## begin Excerpt

21. A non-transitory computer readable medium storing instructions which, when executed by one or more computing devices, cause the one or more computing devices to perform a method of obfuscating the feature engineering stage of a machine learning pipeline, the machine learning pipeline being designed to carry out one or more specified feature engineering tasks, the method including: compiling a source code representation of the feature engineering stage to obtain an object code representation of said feature engineering stage; searching the object code representation of the feature engineering stage to find first, second, and third object code sequences, the second code sequence performing tasks ahead of the third object code sequence performing tasks; and modifying the object code representation of the feature engineering stage by: inserting a third object code sequence into the object code representation of the feature engineering stage, the third object code sequence comprising one or more instructions, and being operable to pass control to the first object code sequence; and inserting a branch at the end of the first object code sequence, the branch being operable to: pass control, upon detection of a first predefined condition, to an instruction following the first object code sequence, and pass control, upon detection of a second predefined condition, to an instruction following the third object code sequence; whereby the third object code sequence is executed ahead of the second object code sequence.

22. A non-transitory computer readable medium storing instructions which, when executed by one or more computing devices, cause the one or more computing devices to perform a method of obfuscating the data processing stage of a machine learning pipeline, the machine learning pipeline being designed to carry out one or more specified data processing tasks, the method including: selecting a sequence of source to target mapping statements, the sequence of source to target mapping statements having a predefined order; incorporating at least a first concurrent process and a second concurrent process into the computer program; incorporating at least a first source to target mapping statement from the sequence into the first concurrent process; incorporating at least a second source to target mapping statement from the sequence into the second concurrent process; introducing a plurality of guard variables to control the execution of the at least one first concurrent process and the second concurrent process; controlling execution of the first concurrent process and the second concurrent process such that the sequence of source to target mapping statements is executed in the predefined order; and assigning an error value to at least one of a plurality of guard variables without causing incorrect execution of the sequence of source to target mapping statements.

## end Excerpt

Problem description:
Answer these questions about the excerpt.
(a) In claim 21, what is compiled to obtain an object code representation?
(b) In claim 21, where is the branch inserted?
(c) In claim 22, what is assigned an error value?

## begin Extracted entries

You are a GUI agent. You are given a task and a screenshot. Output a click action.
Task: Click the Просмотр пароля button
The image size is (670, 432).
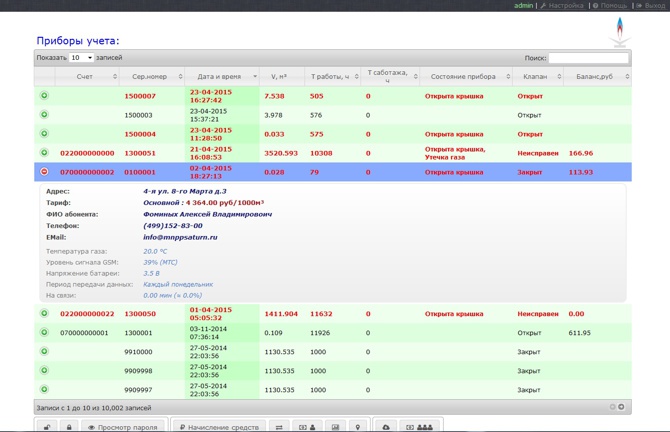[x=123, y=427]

## end Extracted entries
## begin Extracted entries

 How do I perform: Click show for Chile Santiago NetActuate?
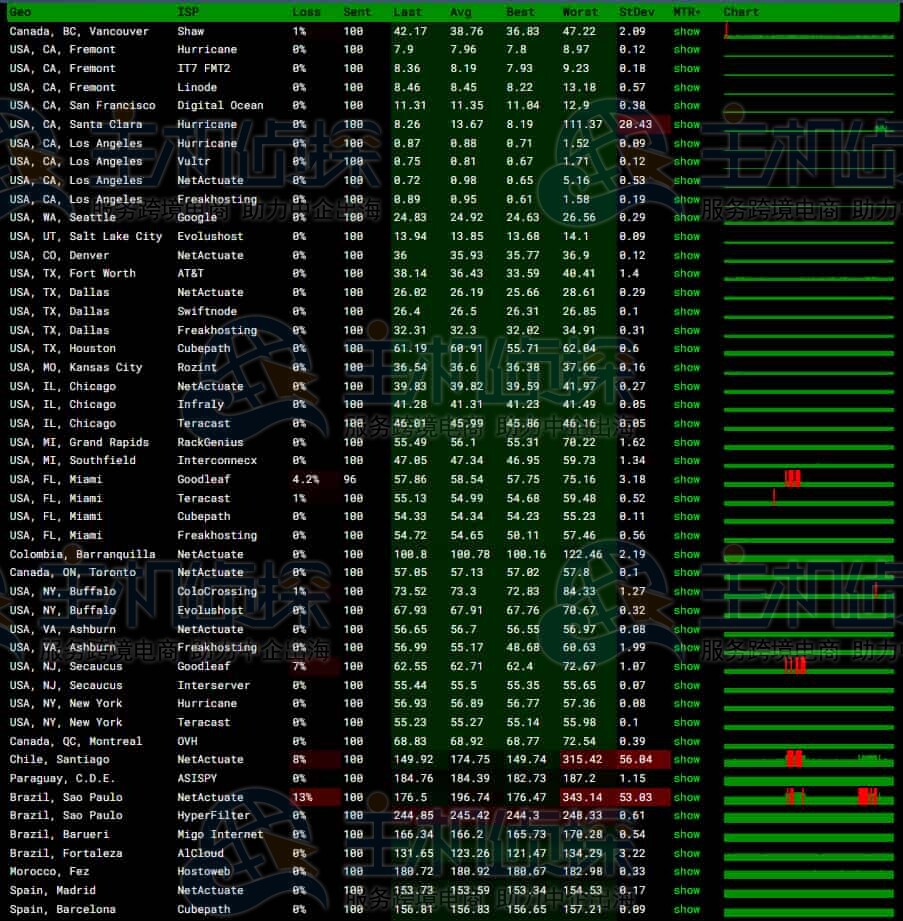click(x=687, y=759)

## end Extracted entries
## begin Extracted entries

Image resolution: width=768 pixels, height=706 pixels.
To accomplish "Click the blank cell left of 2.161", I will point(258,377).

## end Extracted entries

Full answer:
(a) The source code representation of the feature engineering stage.
(b) At the end of the first object code sequence.
(c) At least one of a plurality of guard variables.